A falência da ocupação do Iraque

DEMÉTRIO MAGNOLI

No fim do mês, o poder nominal no Iraque será transferido das forças de ocupação para um governo provisório iraquiano. Como as tropas da coalizão permanecerão no Iraque, sob o comando de Washington, a transferência parece pouco relevante. Não é: ela assinala a derrota política da ocupação e acelera a retirada definitiva das tropas da coalizão.
A administração Bush definiu como objetivos da invasão do Iraque a instalação no país de um governo estável e alinhado com os EUA e a reorganização de conjunto da geopolítica do Oriente Médio. Sob a fórmula da "difusão da democracia" ocultava-se uma estratégia de estabilização da Arábia Saudita, neutralização do Irã e da Síria e pacificação da Palestina nos termos desejados pelo gabinete israelense de Ariel Sharon. O fracasso no Iraque significa o abandono do conjunto desses objetivos estratégicos e abre uma nova etapa de turbulência no Oriente Médio.
A derrota da ocupação esboçou-se na impotência da coalizão diante da resistência armada no Iraque, conduzida essencialmente pelo aparato do partido Baath. Depois, as revoltas simultâneas dos sunitas de Fallujah e do clérigo xiita Moqtada al Sadr obrigaram as forças da coalizão a, pela primeira vez, negociar com a insurgência. Fallujah tornou-se, para todos os efeitos, uma "cidade libertada", e as tropas americanas também tiveram que abandonar as áreas centrais de Kerbala e Najaf. O recurso desesperado a antigos generais de Saddam Hussein, designados para manter a ordem no "triângulo sunita", foi corretamente interpretado no Iraque como o início da retirada americana.
Mas o golpe final aconteceu nos EUA, não no Iraque. A divulgação das imagens do centro de tortura sistemática instalado no presídio de Abu Ghraib desmoralizou a ocupação perante a opinião pública americana. Nos processos contra os guardas do presídio, emergem indícios que conectam Abu Ghraib ao Afeganistão e à prisão "off shore" de Guantánamo. Os fios da rede global de tortura parecem conduzir ao Pentágono e à própria Casa Branca, onde foi criada a figura jurídica esdrúxula do "combatente ilegal" para circundar os tratados internacionais sobre a guerra e os direitos humanos.
Depois de Abu Ghraib, a administração Bush optou pela retirada planejada, renunciando aos objetivos originais da invasão. A negociação da resolução da ONU sobre a transferência do poder e a formação do governo provisório iraquiano revelaram as dimensões da derrota. No Conselho de Segurança, Washington recuou três vezes, até se resignar a uma resolução que, implicitamente, confere ao governo provisório a prerrogativa de decidir pela retirada antecipada das forças de ocupação. No Iraque, o Conselho de Governo, um corpo fantoche iraquiano inventado pela coalizão, adquiriu súbita vitalidade e, atropelando o enviado da ONU e o mandatário americano, designou o núcleo do novo governo provisório.

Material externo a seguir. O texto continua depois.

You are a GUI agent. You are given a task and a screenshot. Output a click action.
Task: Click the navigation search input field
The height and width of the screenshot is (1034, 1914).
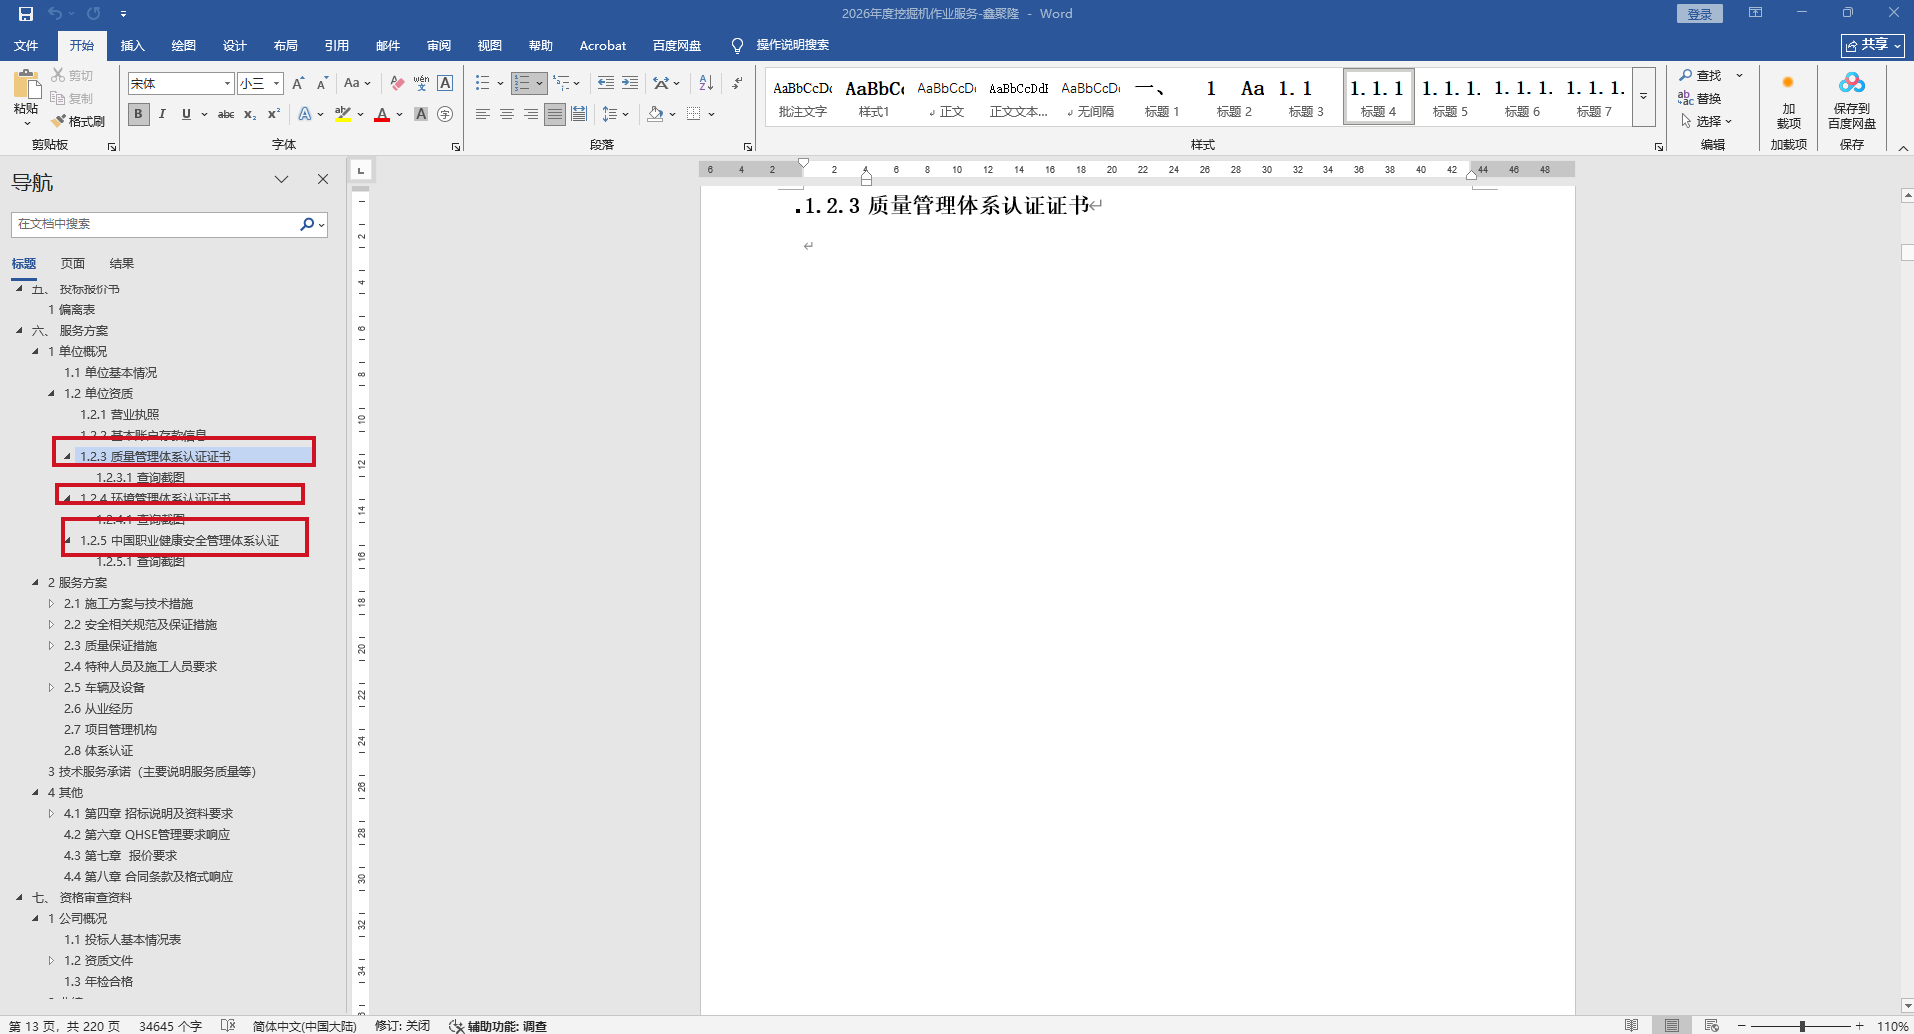[155, 224]
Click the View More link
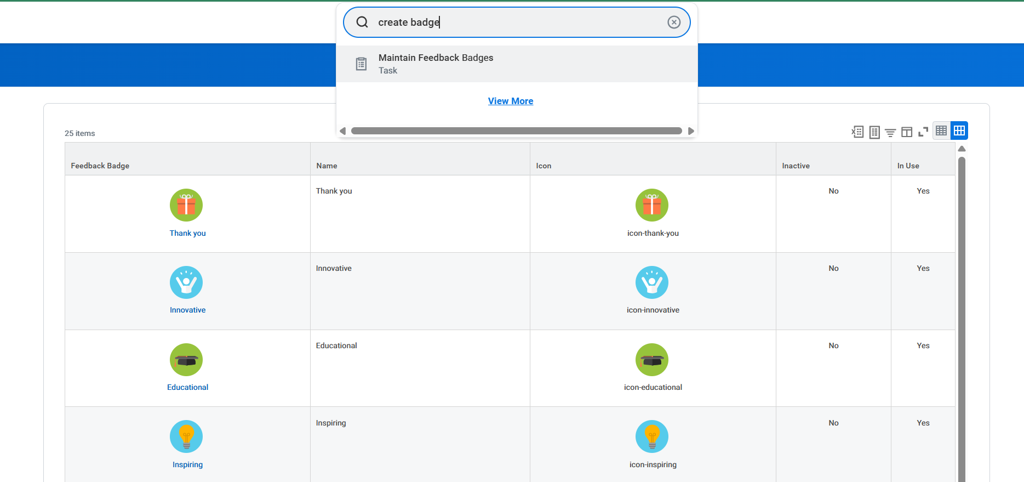This screenshot has width=1024, height=482. 510,101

A derrota da ocupação esboçou-se na impotência da coalizão diante da resistência armada no Iraque
Paul Bremer, dos EUA, e Lakhdar Brahimi, da ONU, articulavam um governo de tecnocratas, capaz de aparentar alguma independência diante da coalizão. Mas o Conselho de Governo, determinado a controlar o aparelho de Estado em construção, indicou nomes da sua própria camarilha para os postos-chave. O produto da operação é um gabinete constituído no essencial por figuras que são vistas no Iraque como títeres de Washington. O primeiro-ministro, Iyad Allawi, trabalhou como agente da CIA. O presidente é protegido da monarquia saudita. Os ministros das Finanças e do Petróleo são exilados com carreiras ligadas aos conglomerados empresariais anglo-americanos.
O golpe branco do Conselho de Governo pode custar caro à coalizão, pois o novo governo provisório terá de comprar a legitimidade ecoando a voz das ruas. Ghazi Yawar, o presidente, já começou a criticar as forças ocupantes, e Allawi entrou em choque com Bush exigindo a entrega de Saddam Hussein e os outros prisioneiros do antigo regime à custódia iraquiana. Chegará o dia em que os fantoches, em meio ao fogo cruzado entre as forças da coalizão e as da insurgência, terão de solicitar a retirada das tropas ocupantes. Então, a retirada ordeira poderá se transfigurar em debandada humilhante.
Há 15 anos, o fundamentalismo islâmico celebrou a vitória da "primeira jihad" contemporânea, que foi a retirada soviética do Afeganistão. Aquele evento seminal está na origem da Al Qaeda e da difusão do terror islâmico. O desmoronamento do castelo iraquiano é acompanhado em todo o mundo muçulmano e, em larga medida, narrado como a "segunda jihad". As forças da coalizão deixam, atrás de si, um Oriente Médio atravessado por uma guerra civil internacional, entre os regimes alinhados com o Ocidente e a insurreição fundamentalista. A "terceira jihad" está em marcha na Arábia Saudita. Os seus sinais, largamente ocultados pelo noticiário truncado da mídia ocidental, transparecem com nitidez nas cotações internacionais do barril de petróleo.
A "guerra ao terror" de Bush é o cenário geopolítico e ideológico ideal para a difusão da mensagem escatológica de Osama bin Laden. Não é casual que os sites do fundamentalismo islâmico expressem, abertamente, a preferência de Alá por uma vitória de Bush nas eleições presidenciais americanas.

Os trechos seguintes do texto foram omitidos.